4. あーそーぼー

「あのとき、小4だったっけ……」


 ユキは、連れてきた子どもの手を握った。くりっと愛くるしい眼が、母親をみつめる。


「ママ、お手て痛いよ」


「──あ、ごめんね。痛かったね」


 墓の前。悲しいというのは何となく分かっていても、相手にとってどれ程かは知りようもない。不思議そうに見つめる子どもの、まっすぐで純粋なのが、余計に辛い。


 あのとき……今日みたいに、雲はほとんどない青だった。そういう日が、区切りのようになるとは。
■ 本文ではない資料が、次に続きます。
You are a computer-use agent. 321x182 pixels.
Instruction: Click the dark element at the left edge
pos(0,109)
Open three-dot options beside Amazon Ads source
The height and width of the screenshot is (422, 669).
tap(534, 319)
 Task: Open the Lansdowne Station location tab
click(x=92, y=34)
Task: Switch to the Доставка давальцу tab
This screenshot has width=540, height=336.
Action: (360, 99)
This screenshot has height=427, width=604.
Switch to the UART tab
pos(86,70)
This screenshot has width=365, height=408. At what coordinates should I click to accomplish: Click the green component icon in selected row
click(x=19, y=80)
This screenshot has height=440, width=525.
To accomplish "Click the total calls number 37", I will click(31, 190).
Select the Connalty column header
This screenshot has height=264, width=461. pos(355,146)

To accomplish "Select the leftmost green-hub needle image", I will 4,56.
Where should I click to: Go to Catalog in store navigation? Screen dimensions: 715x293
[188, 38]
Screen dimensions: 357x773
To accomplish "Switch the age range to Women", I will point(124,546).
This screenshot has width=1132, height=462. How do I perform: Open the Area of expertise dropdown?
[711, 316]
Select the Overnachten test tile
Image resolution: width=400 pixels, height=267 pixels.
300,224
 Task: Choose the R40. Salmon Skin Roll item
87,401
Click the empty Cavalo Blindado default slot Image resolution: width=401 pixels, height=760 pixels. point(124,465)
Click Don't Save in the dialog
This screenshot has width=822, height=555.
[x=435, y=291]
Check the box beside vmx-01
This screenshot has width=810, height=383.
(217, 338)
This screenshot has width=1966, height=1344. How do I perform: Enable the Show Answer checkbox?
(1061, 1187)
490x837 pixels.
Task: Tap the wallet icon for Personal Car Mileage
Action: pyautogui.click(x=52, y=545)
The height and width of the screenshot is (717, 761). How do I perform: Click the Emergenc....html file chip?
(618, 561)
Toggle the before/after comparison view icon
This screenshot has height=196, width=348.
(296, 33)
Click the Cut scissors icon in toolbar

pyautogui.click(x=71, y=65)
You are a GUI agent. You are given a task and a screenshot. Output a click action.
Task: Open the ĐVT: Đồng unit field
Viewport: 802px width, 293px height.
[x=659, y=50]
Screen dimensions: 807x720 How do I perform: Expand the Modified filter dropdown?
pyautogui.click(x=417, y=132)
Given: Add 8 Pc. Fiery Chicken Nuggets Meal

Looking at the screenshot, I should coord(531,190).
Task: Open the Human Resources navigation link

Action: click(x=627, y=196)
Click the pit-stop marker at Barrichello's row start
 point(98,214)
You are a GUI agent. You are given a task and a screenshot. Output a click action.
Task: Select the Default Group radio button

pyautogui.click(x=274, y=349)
 ユキと僕と、コウタ。幼稚園のときはなんとなくで、一緒にいた。小学校に上がり、はっきりと “一緒に居ると楽しい” に変わった。


 いつものように、鬼ごっこをして。

 ただの悪戯、冗談半分。

 ユキを誘って、コウタが数をかぞえている間に家に帰ってしまおう、なんて。


 オレンジ色が町に流れていった。影がぴったりとくっついて動きを真似る。近所の人が、粒の汗をかいているコウタを見た。その目撃を最後に……


「あのときの僕って、何やってたんだろ。最低だよ」


「予想できない事をしちゃうのが、子どもだもんね。私も、面白いなんて考えてたんだから。マサが自分を責めることは無いの」


 勝手に震えてきた拳に、ユキはそっと両手を重ねてきた。涙をうかべて。

 子どもがいるから、尚更だろうな。


「私、そろそろ帰るね。というか、この子が限界だし」


 手をぶらぶら、動きが増えてきた。大人でも窮屈に感じることだ。幼稚園に入って間もない子ども、よくがんばった。


 決まった日に、お墓参りしよう。それが、償い。

 ユキと二人で交わしたこと。


 ハンドルを握って、あのときの場所へ。

 大きな広場、地区が行うイベントの開催地。よく遊んだ場所。


「今年も来たよ。あのときは、ごめんな」


 言ったところで意味はあるのか、わからない。それでも言わないといけない気がするから。


「またな」


 終始、独り言。車へと乗り込み、エンジンをかけた。


『目的地まで──…』


 ……急に喋りだしたナビ。設定も何もしてない。それに、この道って。


『次、曲がります』


 コウタの親父さんが、家まで案内してくれた道を、懐かしさと先のみえない不安が脈を速くした。


『この先、踏切です』


“今度はどんな電車通るかなー”


“怪獣だろ”


“ボクは、いちご柄の電車だと思うなー”


 いろんな思い出が、色鮮やかによみがえる。あと一台くらいは……不意に濁る、人の心。足がブレーキから離れ、車は進む

 ──鳴り出す、遮断機が降り始めた。気づいてどうこうしようにも、直ぐに出来ることなど思い付かず。


「マサ。あーそーぼー」


 真横にでも居るのか……それくらいにリアルな声が耳に張りついた。反射で目が追いかける。迫る電車の前に、わらったコウタの姿。